Lumenary7204 writes "The Register has a story about the Large Synoptic Survey Telescope, a project to build a 6.7 meter effective-diameter ground-based telescope that will be used to map some of the faintest objects in the night sky. Jeff Kantor, the LSST Project Data Manager, indicates that the telescope should be in operation by 2016, will generate around 30 terabytes of data per night, and will 'open a movie-like window on objects that change or move on rapid timescales: exploding supernovae, potentially hazardous near-Earth asteroids, and distant Kuiper Belt Objects.' The end result will be a 150 petabyte database containing one of the most detailed surveys of the universe ever undertaken by a ground-based telescope. The telescope's 8.4 meter mirror blank was recently unveiled at the University of Arizona's Mirror Lab in Tucson."

4 of 67 comments (clear)

  1. This is why... by ShadowFalls · · Score: 5, Funny

    It not being in space might have something to do with the amount of data it would have to transmit and the speed limitations... Besides, you can't replace Hubble, its impossible to exactly replicate that many technical difficulties...

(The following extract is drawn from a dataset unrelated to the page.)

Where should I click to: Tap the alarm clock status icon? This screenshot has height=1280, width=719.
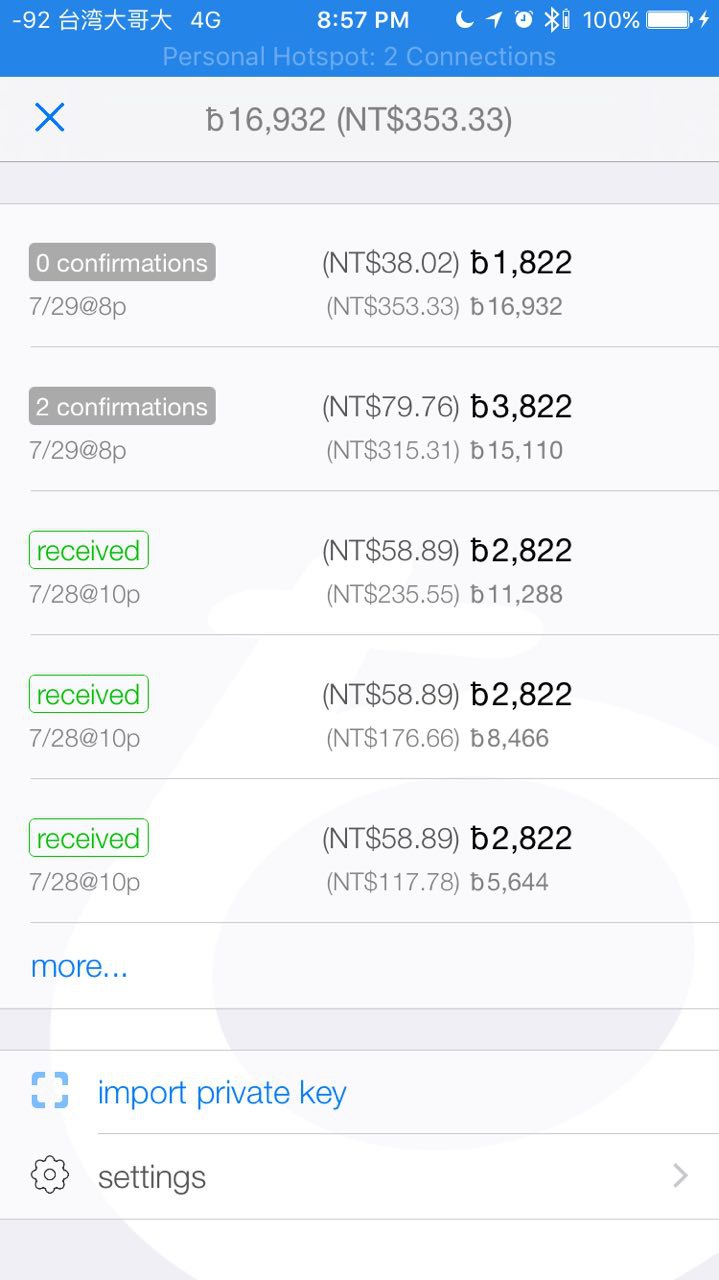click(523, 19)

  2. Re:30TB raw? by $RANDOMLUSER · · Score: 4, Funny

    What, like storing the year as two digits, that sort of thing?

    --
    No folly is more costly than the folly of intolerant idealism. - Winston Churchill
  3. Re:30TB raw? by ShadowFalls · · Score: 5, Funny

    No, removing any data that could prove the possibility of Extraterrestrial life :P

  4. Any colour you like so long... by Harold+Halloway · · Score: 4, Funny

    30 Terabytes, consisting mainly of #000000.